Burning bridges

I’m done talking about RSS (originally RDF Site Summary, then Rich Site Summary, then Really Simple Syndication – gopod only knows what it stands for now). It’s been made clear to me that my interlocution in the increasingly unhelpful RSS debates is unwelcome, and I’ve started tasting bile and feeling the urge to utter “a pox on (all) your houses.”
I generally don’t cast aspersions on the integrity of virtual strangers, for who am I to get inside their heads and explain their motivations? I expect the same courtesy in response – the respect that comes from assuming that my own comments are true expressions of my own reactions, thoughts, feelings, and interpretations.
I don’t believe I have anything to contribute to the RSS debate, and I don’t believe it will ever be resolved. I do think that the many flavors of RSS have a head start over any potential new vendor-neutral format (for all of the pertinent aspects of weblogging) that may arise, but I feel that the effort is worth the while, sysiphean as it may turn out to be, and I’d like to put my shoulder under that rock along with the others trying to work out a roadmap forward, built on learning the lessons of the past.
This means I will try to contribute to the “what is a weblog?” discussion and to the Wiki Sam Ruby is hosting, as soon as I have anything of value to contribute. I’ll also do what I can do to support and adopt the format the emerges, if at all possible. Of course I’ll continue to have RSS feeds for my various sites, as long as necessary.
The best outcome, as I see it, of this new effort, would be a single conceptual model that – by underlying a common syndication, archiving, and editing format – would deliver the holy grail of weblog interoperability: seamless migration from one vendor’s tool to another.

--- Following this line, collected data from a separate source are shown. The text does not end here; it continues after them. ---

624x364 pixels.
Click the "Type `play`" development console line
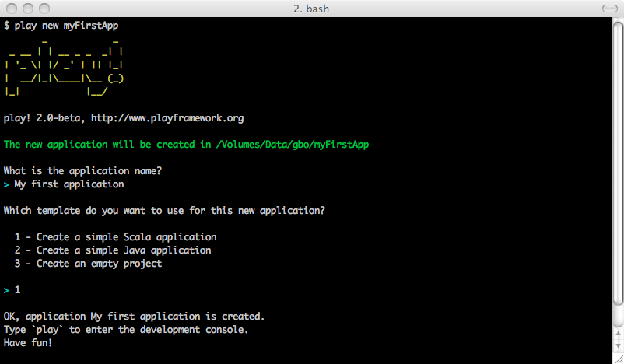pos(126,330)
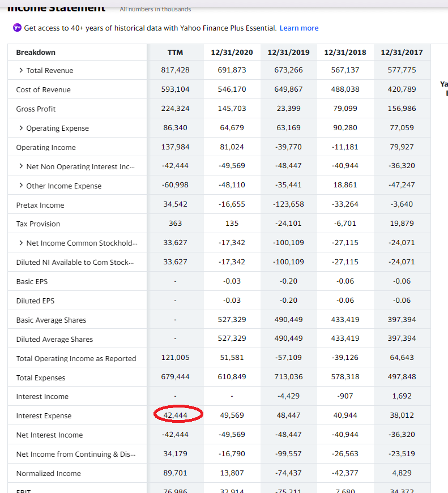This screenshot has width=448, height=493.
Task: Click the Cost of Revenue row label
Action: tap(43, 90)

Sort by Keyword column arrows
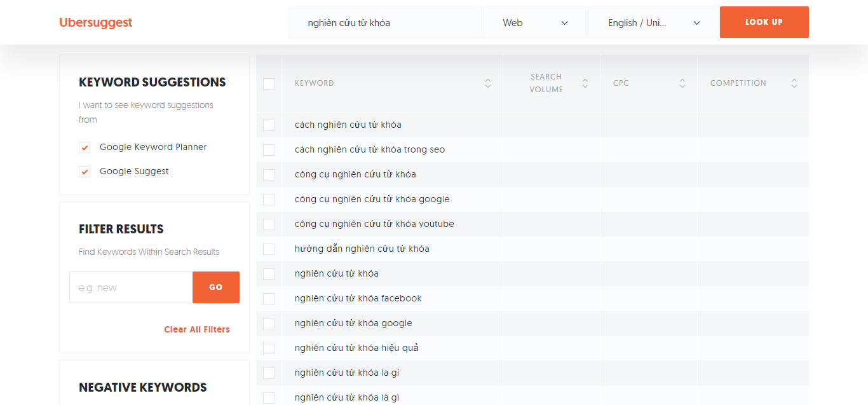coord(487,83)
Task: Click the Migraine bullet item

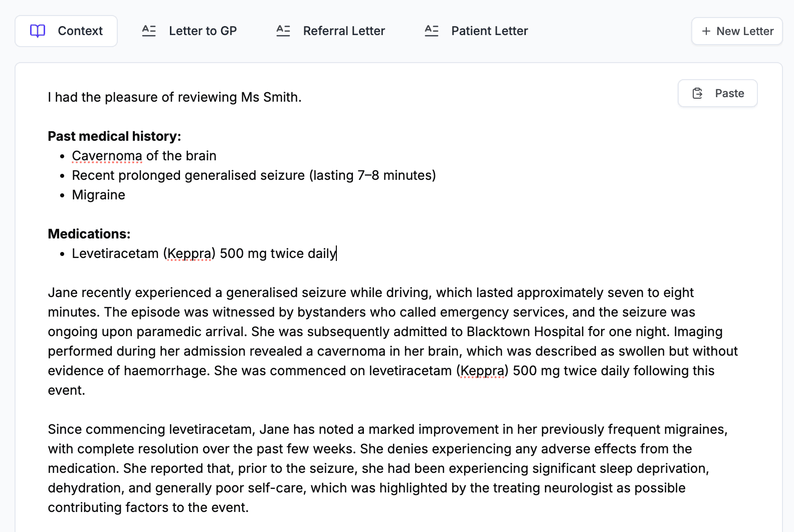Action: (99, 195)
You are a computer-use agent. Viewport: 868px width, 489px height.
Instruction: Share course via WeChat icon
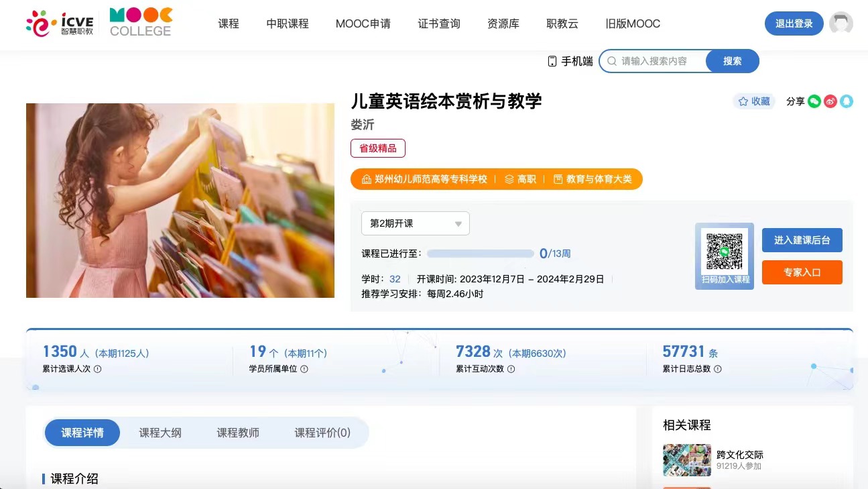point(814,101)
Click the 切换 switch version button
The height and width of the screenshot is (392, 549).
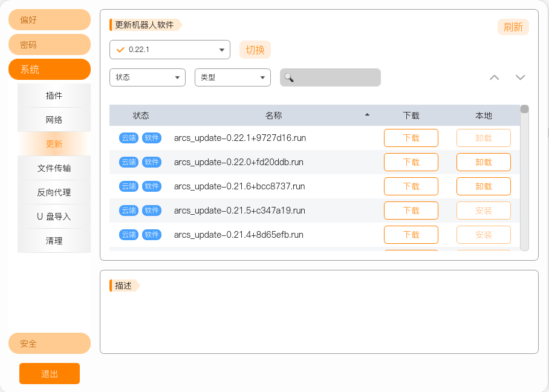click(x=255, y=50)
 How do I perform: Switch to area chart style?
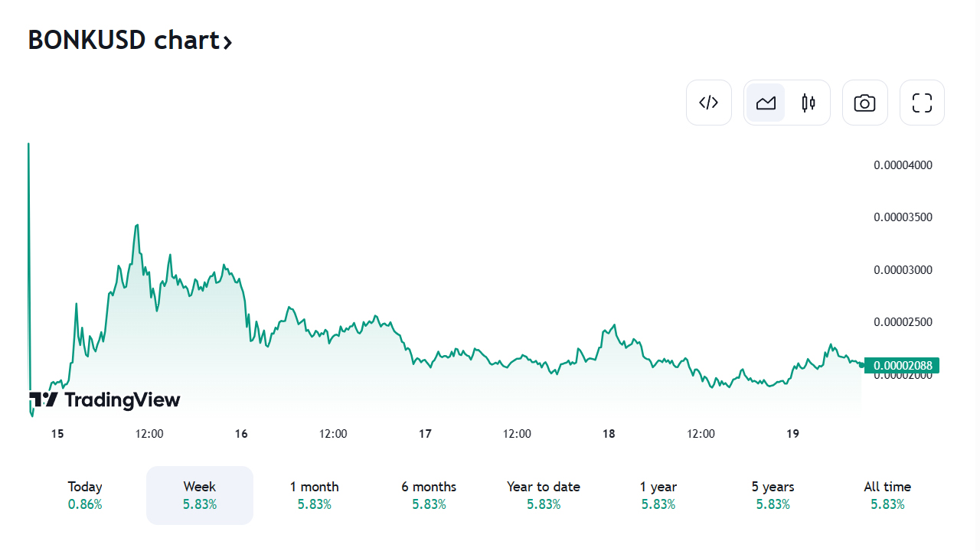pos(766,103)
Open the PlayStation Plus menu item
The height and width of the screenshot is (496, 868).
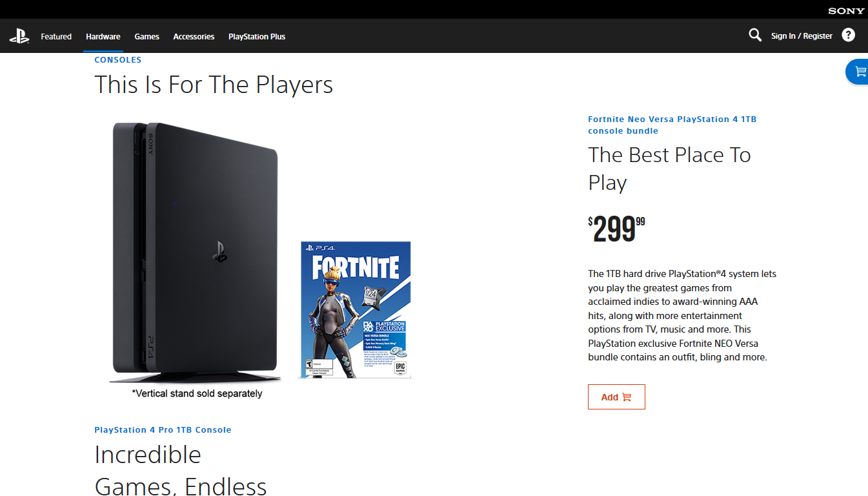point(257,37)
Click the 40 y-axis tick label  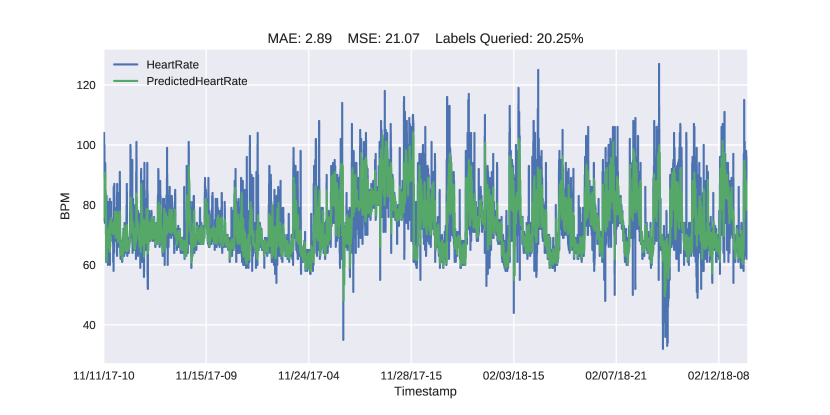(x=89, y=325)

Since that has been one of my issues all along (I believe one of my first posts to RFB spoke about the importance of interop in this area), I think I’ll start experimenting with a project I’ve put off for a long time, given the difficulties. I will attempt to migrate all of my blogs from their current applications to different ones, to document the difficulties in doing so and to clarify my ideas of how migrationg should work. Naturally, I’ll report on my progress and setbacks in this space.